Concurrency – redundancy without central control points?
If you can provide services to multiple clients, if the server providing this service fails, another server will occupy it – without some centralized "control", it will detect whether the primary server is down and redirect clients to the new server?
Is it possible not to use a centralized interface / gateway?
In other words, it's a bit like asking, can you design a node balancer without centralized control to guide the client?
Solution
This answer outlines the high availability of web applications, not Erlang specific I don't know much about the available content in the OTP framework because I'm new to the language
Here are some different questions:
>Client connections must be moved to the backup computer > session may contain state data > how to detect crashes
Problem 1 - mobile client connection, which can be solved in many different ways and different layers of network architecture The simplest way is to encode it to the client, so that when the connection is lost, it will reconnect to another machine
If you need network transparency, you can use some technology to synchronize TCP status between different computers, and then reroute all traffic to the new computer, which may be completely invisible to the client This is much more difficult than the first suggestion
I believe there is a lot to be done between the two
Question 2 – status data you obviously need to move the session state from the crashed computer to the backup computer This is difficult to do reliably, and you may lose the last few transactions because a crashed computer may not be able to send the last status before it crashes You can use synchronous calls in this way to ensure that the state is not lost:
>Transaction / message from client to host. > The host updates some status. > Send the new status to the backup computer. > The backup machine confirms the arrival of the new state. > The host confirms that the customer is successful
In some cases, this can be expensive (or at least not responsive) because you rely on the backup computer and its connections, including latency, even before confirming anything to the client For better performance, you can let the client check the transactions received by the backup machine when connecting, and then resend the lost transactions, making the client responsible for queuing
Question 3 - detect crashes this is an interesting question because crashes are not always clear What really broke down?
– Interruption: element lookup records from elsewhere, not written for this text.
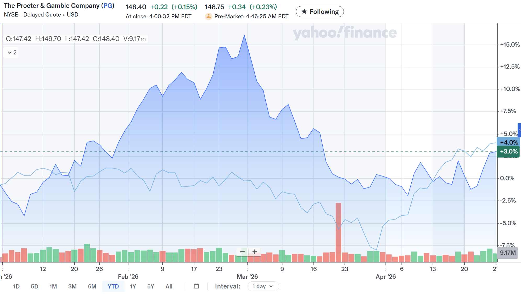The image size is (521, 294).
Task: Switch chart to 3M range
Action: pyautogui.click(x=72, y=286)
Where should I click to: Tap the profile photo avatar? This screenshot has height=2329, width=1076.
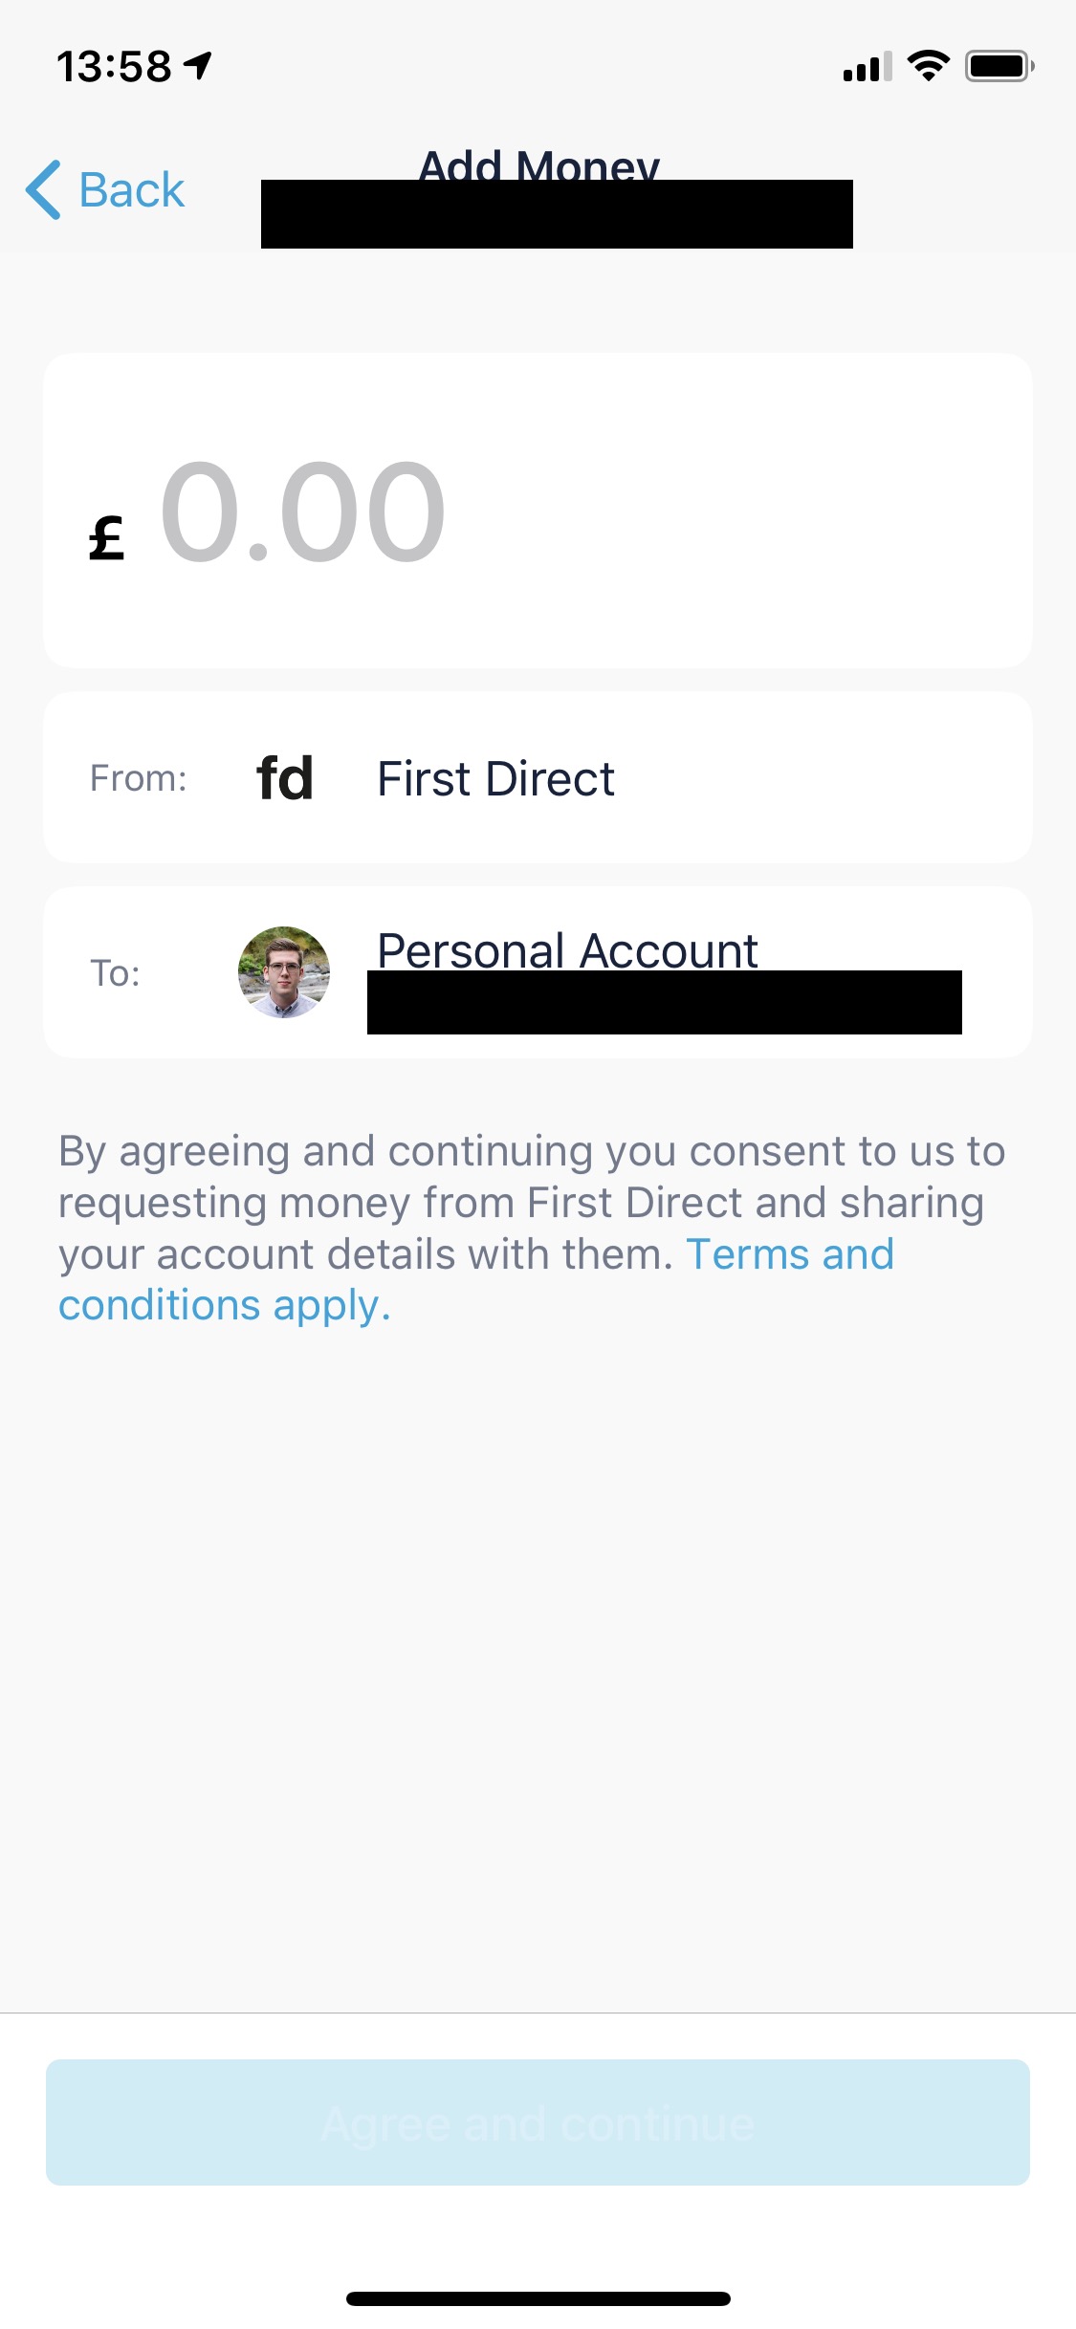(284, 971)
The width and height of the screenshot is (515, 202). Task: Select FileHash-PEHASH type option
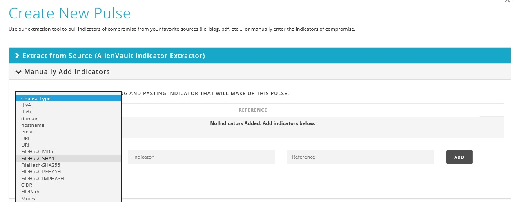point(41,172)
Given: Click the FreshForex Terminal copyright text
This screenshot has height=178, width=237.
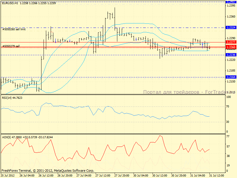Looking at the screenshot, I should 48,171.
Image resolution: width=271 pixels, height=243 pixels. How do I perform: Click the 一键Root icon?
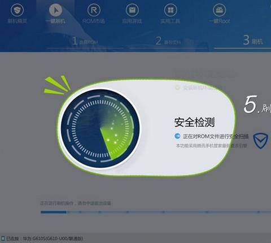pyautogui.click(x=219, y=10)
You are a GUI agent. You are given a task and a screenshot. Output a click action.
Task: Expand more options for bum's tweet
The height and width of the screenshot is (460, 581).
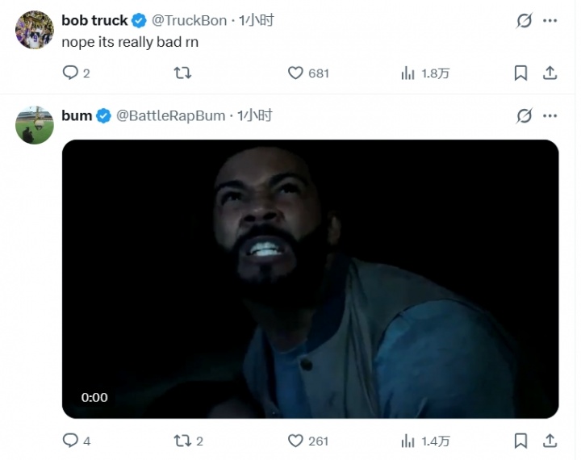click(550, 115)
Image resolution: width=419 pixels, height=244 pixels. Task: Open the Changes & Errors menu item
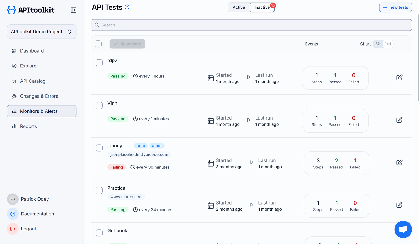(x=39, y=96)
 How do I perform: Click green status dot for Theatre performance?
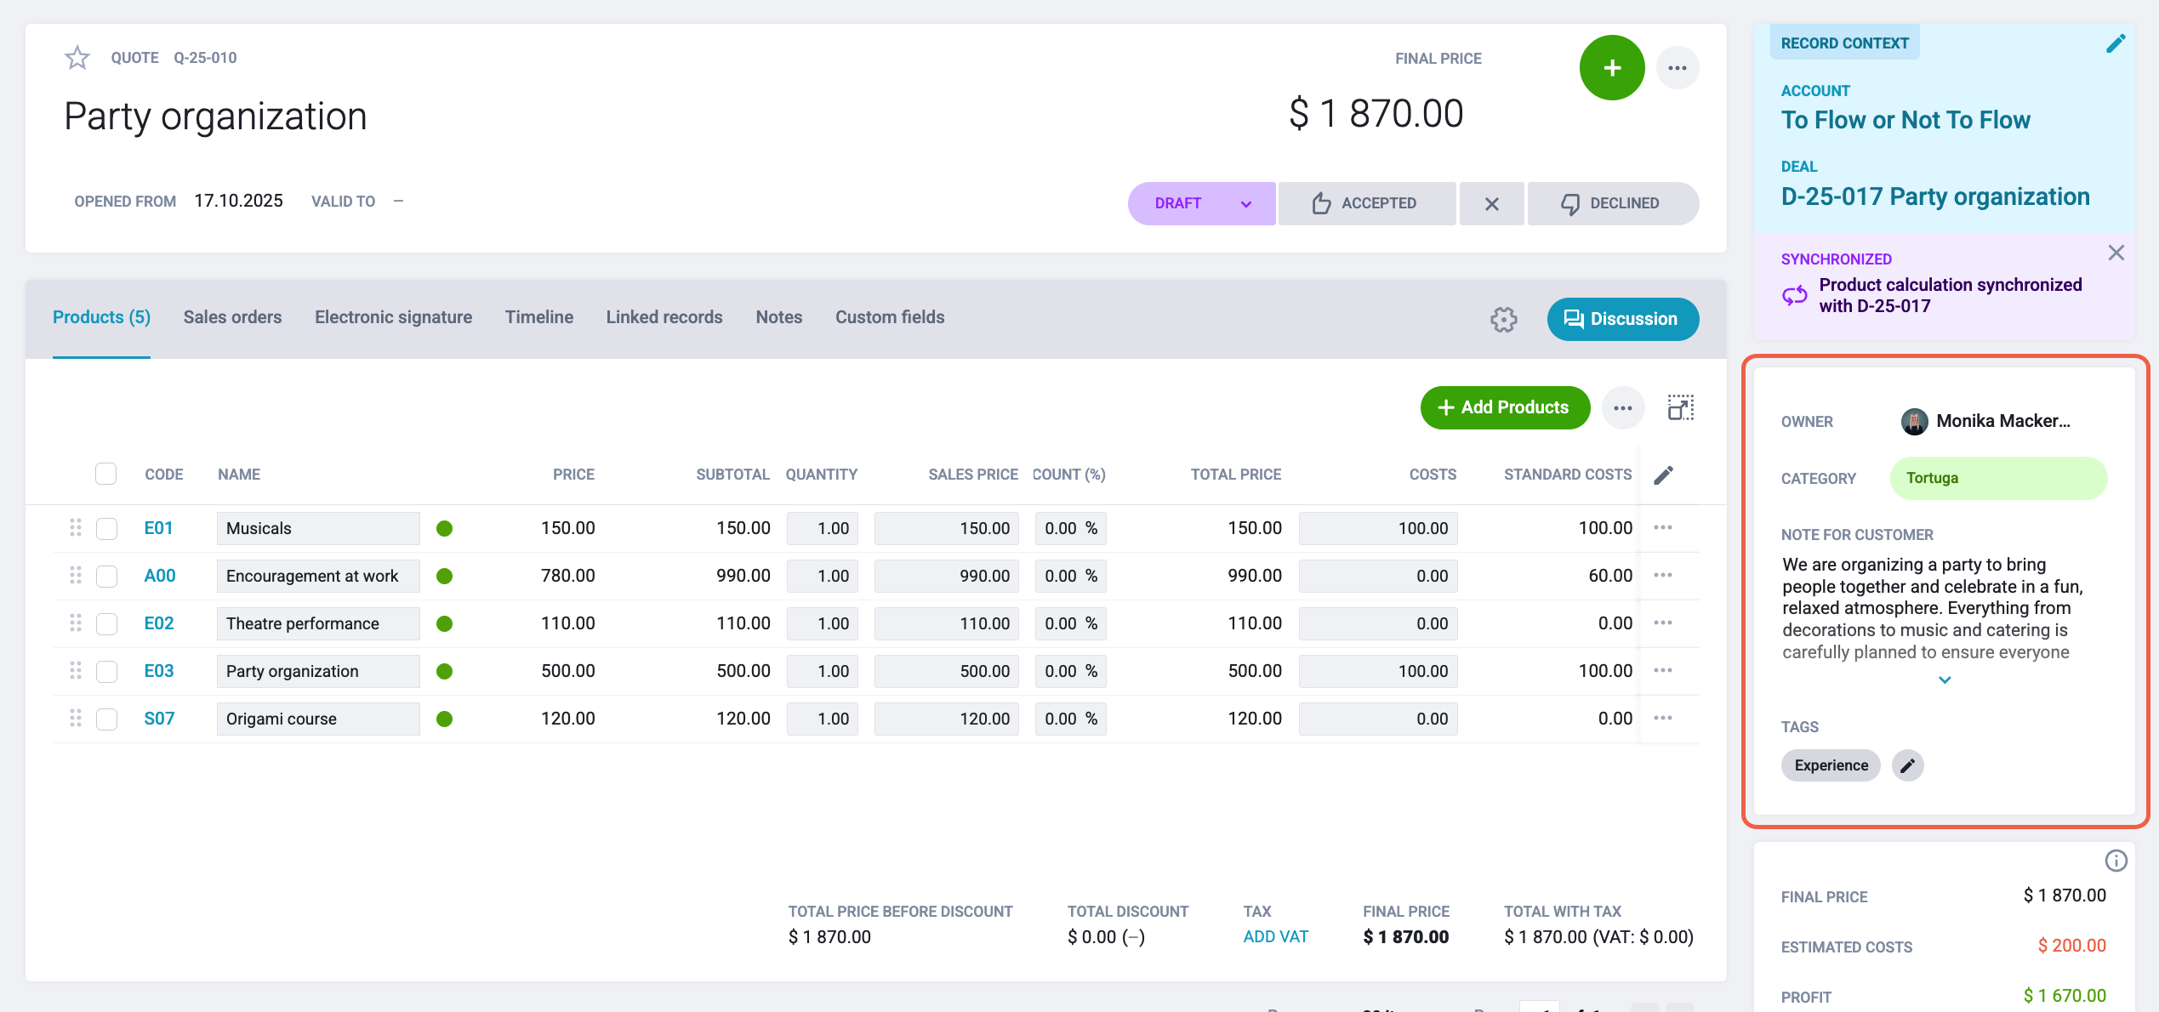tap(444, 623)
Consider a network program that closes the connection between the client and the server, but they are still started and connected to the network Or worse, if the server doesn't notice, the client will disconnect from the server Here are some issues to consider:
>Should the client connect to the backup machine? > If the master server updates some status and sends it to the backup computer, and the backup is connected to the real client, will there be data competition? > Can the host and standby machines be started at the same time, or do you need to shut down one of the machines and move all sessions? > You need some kind of authority on this issue. Some agreements to decide which is the master and which is the slave? Who is the authority? How do you disperse it? > What if your nodes lose their connection, but both continue to work as expected (called network partitioning)?